3D works fine out of the Blu Ray player. 

Been like this for over a month. Might be an issue with the converter/adapter, but don't have a spare one handy to check.


----------



## itzme

dettxw said:


> So this espn 3D fix to change from the unrequired 720p SbS to 1080i, we're talking about seeing actual programming and not just the D logo?
> 
> Not that it matters that much to me as I'd already replaced my VSX-1020 with a Denon receiver. Guess I'd have the flexibility to switch it back in.
> 
> I wonder what they were thinking in the first place outputting an optional format.


There's no more dead-air logos. Its full time now and it will work through your VSX-1020. SatRacer was kind enough to elude that the fix was underway about 6 weeks or so ago. He wasn't in a position to tell us for sure, since I guess things could change. To me, it also sounded like ESPN 3D had a role in the 720p broadcasting issue.

Kudo's to DirecTV to providing the fix, when Pioneer wouldn't even entertain the issue and just wanted us to buy their 2011 model. Kudos to SatRacer for letting us know to have faith, instead of re-wiring or replacing our AVR systems.

I wonder if those who _were_ watching content 720p notice an improvement now that its 1080i?


----------



## dettxw

Thanks for the info. Now the old VSX-1020 is much more usable. 

I wonder just when did they make the change and how?

I'll for sure be watching Arizona @ OK State next Thursday in 3D.


----------



## itzme

dettxw said:


> Thanks for the info. Now the old VSX-1020 is much more usable.
> 
> I wonder just when did they make the change and how?
> 
> I'll for sure be watching Arizona @ OK State next Thursday in 3D.

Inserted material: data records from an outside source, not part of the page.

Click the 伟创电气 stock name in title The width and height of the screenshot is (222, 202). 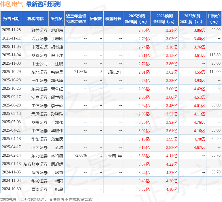[12, 4]
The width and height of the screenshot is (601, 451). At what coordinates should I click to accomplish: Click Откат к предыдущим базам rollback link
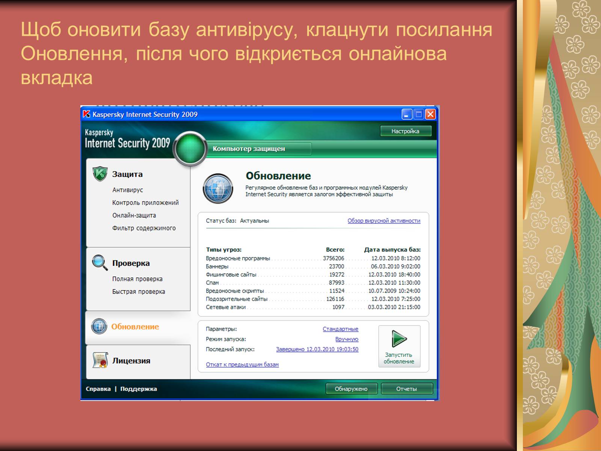242,365
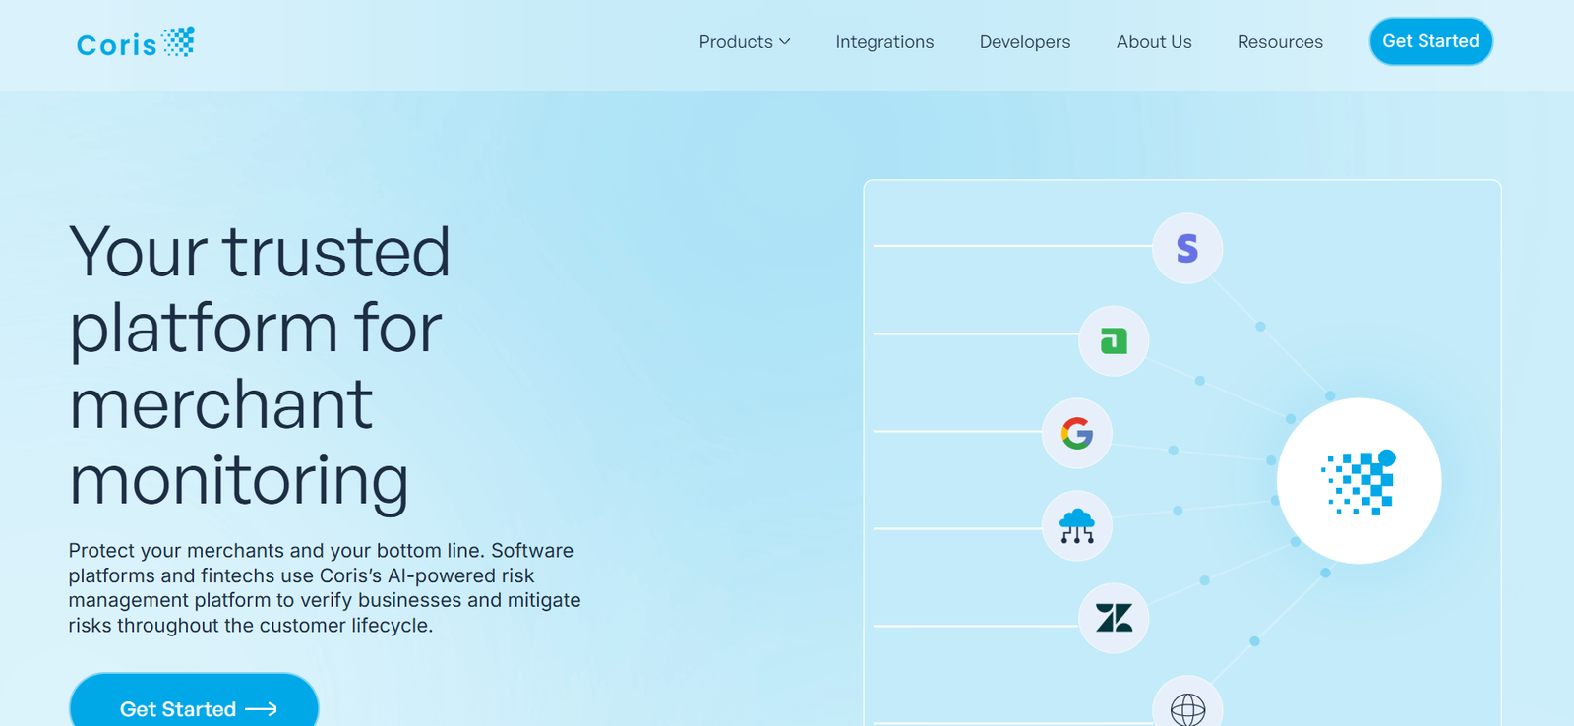Go to the Integrations page
1574x726 pixels.
pyautogui.click(x=884, y=42)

As for when, I THINK today.
As for how, ESPN 3D (and DTV) are now sending their signal in 1080i instead of the 720p/SBS that was giving our VSX-1020s problems.


----------



## spartanstew

spartanstew said:


> Still can't get 3D on my Mits w/adapter. Worked fine a few months ago, but now, whenever I tune to a 3D station the audio is there, but just a black picture. HR21 to Mits adapter to display with audio from HR21 to Pio 1020 via optical.
> 
> 3D works fine out of the Blu Ray player.
> 
> Been like this for over a month. Might be an issue with the converter/adapter, but don't have a spare one handy to check.


Duh.

It had been so long that I had forgotten I had a dedicated activity button on my Harmony for 3D.

What I was attempting to do was watch 3D via the adapter but using the TV input that's connected to the A/V Receiver.

Working good now.


----------



## dettxw

itzme said:


> As for when, I THINK today.
> As for how, ESPN 3D (and DTV) are now sending their signal in 1080i instead of the 720p/SBS that was giving our VSX-1020s problems.


Don't you need to update your setup?


----------



## HiDefRev

OK, I rearranged my system this morning, and ESPN 3D is most definitely coming through my *Onkyo* with no problems !! *YIPPEE !!* . _BUT_ - the *3D PPV* channel is still stating that my 1080p *Panny* plasma cannot do 1080p/24 ( Give me a break !! ). So when is D* going to fix *THAT* problem ????? Until they do, I'll continue to order my 3D PPV movies from _HULU_ where they're $1 cheaper than D* anyway !! . *WAKE UP*, Directv !!! . :rant:


----------



## jmpfaff

itzme said:


> Is it possible that the signal on ESPN3D is now 1080i? I see boxing (2:25 pm ET) through my Pioneer VSX-1020 and my TV is saying its in 1080i, not the problematic 720pSBS.


Does anyone know if ESPN is actually originating the signal in 1080i vs DirecTV converting it to 1080i?

I saw some stuff a couple of months ago about ESPN buying equipment such that they could provide source material in 1080p...so I'm wondering if they might be changing their main channels up to a 1080 variant in the near future.


----------



## itzme

I believe the signal is being sent to DTV as 1080 now. On a related note, does anyone actually notice the higher res?


----------



## mcl77

just got a panasonic 3d plasma with 2 free glasses.
running that with hdmi to my hd dvr.

Must say the 3d looks amazing.
The tv came with a pair of free glasses and was only 999. No brainer for me.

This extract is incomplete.